Material and equipment

Our approach is aided by the CARTO™ 3 (Biosense Webster Inc., California, USA) EAM system. Although not mandatory for the fluoroless approach per se, we routinely use specific modules such as CARTOSOUND® and CARTOSOUND™ FAM (Biosense Webster Inc., California, USA), as detailed later on. Three sheaths are used: a CARTO VIZIGO™ medium curve bi-directional steerable sheath (Biosense Webster Inc., California, USA), a Swartz™ SL0 63 cm transseptal braided introducer (Abbott Medical, Plymouth, USA) and a standard 14–15 cm 10 Fr introducer. A BRK™ XS 71 cm needle (Abbott Medical, Plymouth, USA) is used for TS puncture. A SOUNDSTAR® eco (Biosense Webster Inc., California, USA) ICE catheter allows using the above-mentioned CARTOSOUND® features. For mapping and ablation we use an OCTARAY™ (Biosense Webster Inc., California, USA) multipolar multi-spline catheter and a THERMOCOOL SMARTTOUCH® SF (Biosense Webster Inc., California, USA) irrigated catheter, respectively.

Methods

Patient preparation

Preoperative cardiac imaging is not routinely requested, but may be performed at the physician's discretion, depending on the thromboembolic risk and the anticipated complexity of the anatomy. The patient is brought to the electrophysiology (EP) lab in a fasting state with uninterrupted oral anticoagulation intake. We typically perform the procedure under general anesthesia (GA), although deep sedation is a reasonable alternative.
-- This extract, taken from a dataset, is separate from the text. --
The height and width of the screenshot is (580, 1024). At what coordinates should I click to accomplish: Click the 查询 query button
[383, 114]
Venous access and guiding sheaths

Femoral venous access is obtained under ultrasound guidance using Seldinger's technique, and three guidewires are advanced into the femoral veins. The three sheaths are positioned from the lateral to the medial aspect of the right groin as follows: CARTO VIZIGO™ steerable sheath, Swartz™ SL0, and 10 Fr introducer. Subsequently, the CARTO VIZIGO™ and SL0 sheaths are advanced halfway towards the inferior vena cava if no resistance was met when advancing the respective guidewires. At this point, full or half-dose heparin is administered at the operator's discretion.

Imaging with ICE

While advancing the ICE catheter through the 10 Fr sheath, a flat echo-free space is maintained ahead of the transducer. Some degree of anterior or posterior tilt may be required depending on venous angulation, to reach the inferior vena cava and avoid the hepatic vein. Views obtained from the ICE catheter can assist in advancing the guidewires through the sheath if needed.
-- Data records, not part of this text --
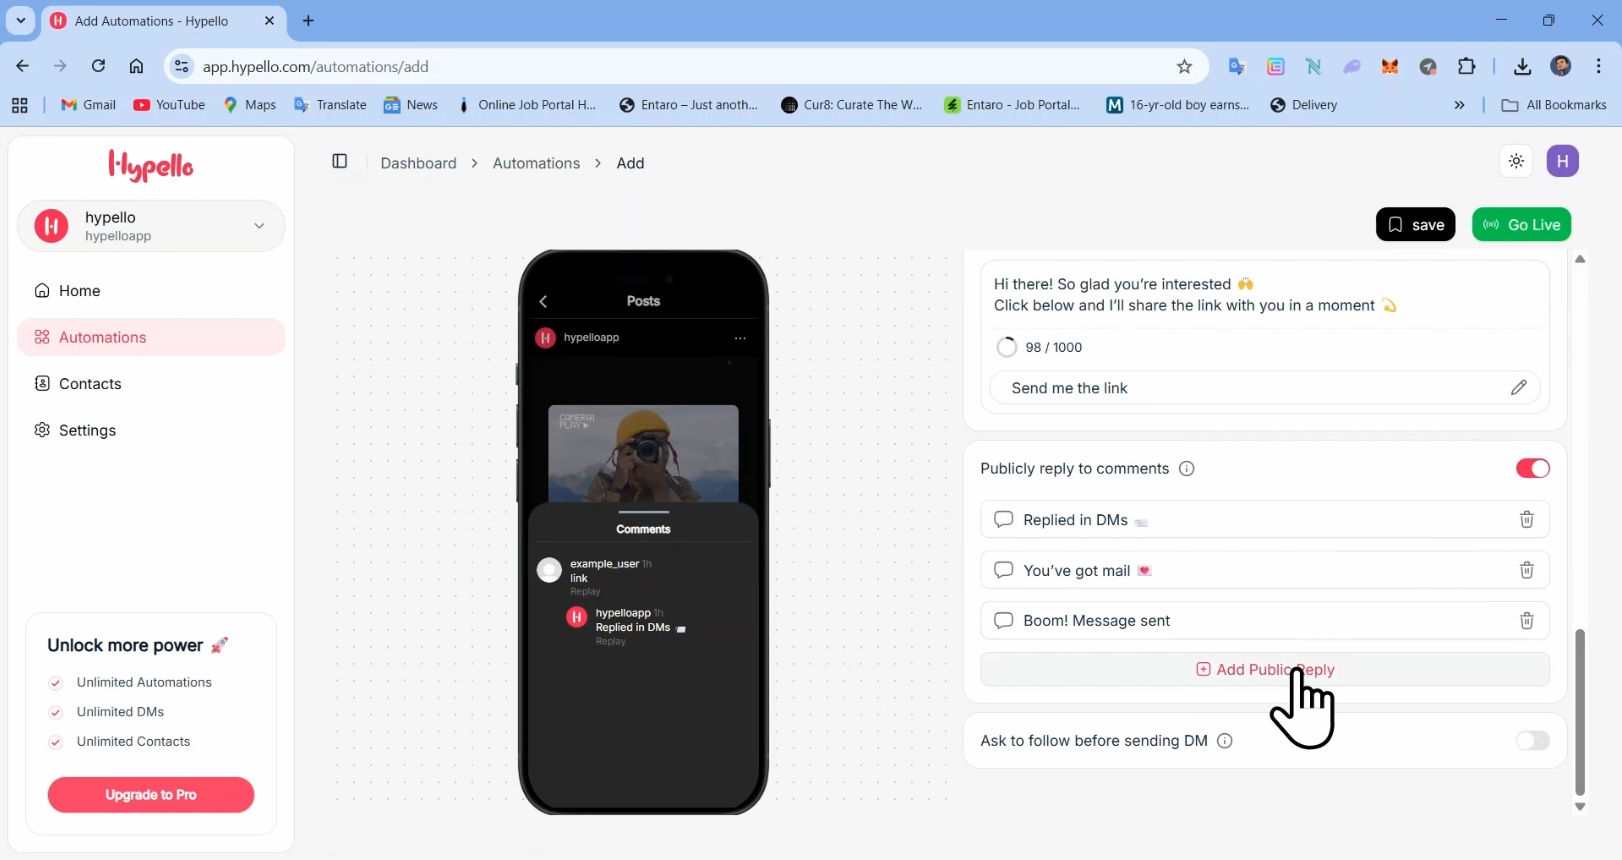The height and width of the screenshot is (860, 1622).
Task: Open the purple H user avatar
Action: pyautogui.click(x=1562, y=161)
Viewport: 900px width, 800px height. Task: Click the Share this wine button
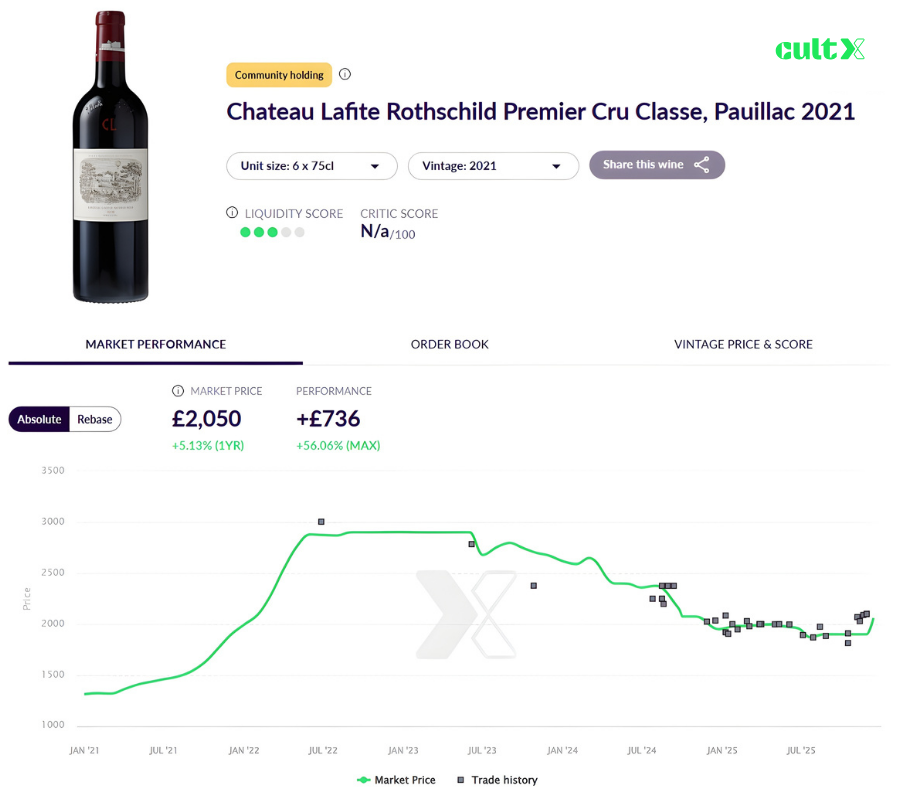(x=657, y=164)
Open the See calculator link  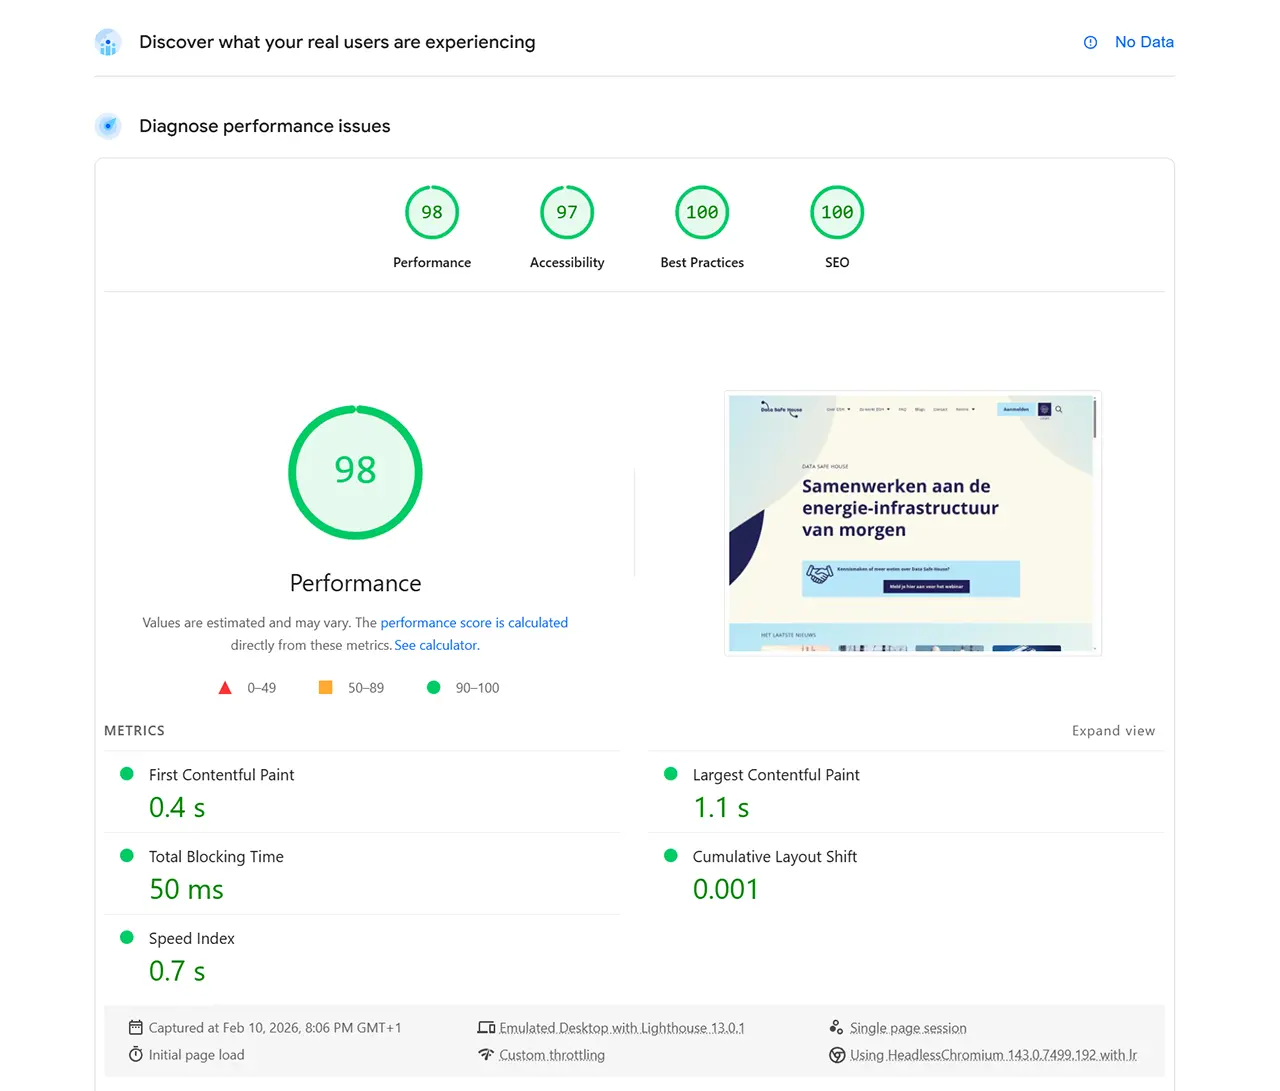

The “home view” from the RA shows the ICE probe facing the tricuspid valve and right ventricle (RV) without any anterior/posterior or right/left tilt (neutral position) (Figure 1). The presence or absence of pericardial effusion as well as aspect of the right heart cavities can be appreciated. From this point onward, the rotational wheel on the ICE handle is locked to maintain the desired deflection/tilt position. Following respiration gating, anatomy of key structures is collected using the CARTOSOUND® Module and manually tagged: the cavotricuspid isthmus (CTI) is visualized in the home view; a slight clockwise rotation will show the aortic root and valve; further clockwise rotation will reveal the coronary sinus (CS) ostium (Figure 2). The next steps will focus on visualization of the interatrial septum (IAS) and LA. From the home view, slight advancement and clockwise rotation past the aortic valve will bring both structures into view. The fossa ovalis (FO) can be carefully studied in preparation for the TS access, and the presence of an IAS aneurysm or a patent foramen ovale can be detected (color Doppler may also be used). Advancement and wedging of the ICE catheter on the IAS usually allows for the best visualization of LA structures.

Figure 1

Figure 1. Home view.

Figure 2

Figure 2. Coronary sinus ostium.

Reconstruction of the left atrium

The left atrial appendage (LAA), and the mitral valve annulus can be visualized with counterclockwise rotation (Figure 3). Clockwise rotation will sequentially reveal the left superior pulmonary vein (PV), left inferior PV (Figure 4), posterior wall of the LA, right inferior PV, and right superior PV. The esophagus may be seen behind the posterior LA wall and manually drawn with the CARTOSOUND® module (Figure 5). Advancement of a temperature probe in the esophagus can be guided by ICE, although we do not routinely use one. Finally, after returning to the home view, the ICE probe is advanced into the RV with anterior and slight counterclockwise tilt. A neutral position will then bring the probe's tip toward the outflow tract and reveal the left ventricle. Clockwise rotation and slight withdrawal of the probe, taking care not to fall back in the RA, will allow to assess the LAA for the presence of blood clot, and help define the ridge separating it from the left superior PV (Figure 3). The CARTOSOUND™ FAM module may be used to perform an automated LA anatomy reconstruction based on the ICE images. An ablation catheter is advanced into the heart through the CARTO VIZIGO™ sheath, under EAM guidance. Following catheter force calibration, a His signal is sought, guided by the anatomy collected through CARTOSOUND® (typically located at the aortic root level). Although this step is not crucial in the procedure, marking the central part of the heart may serve as an anatomical reference.

Figure 3

Figure 3. Left atrial appendage.

Figure 4

Figure 4. Left pulmonary veins.

Figure 5

Figure 5. Esophagus.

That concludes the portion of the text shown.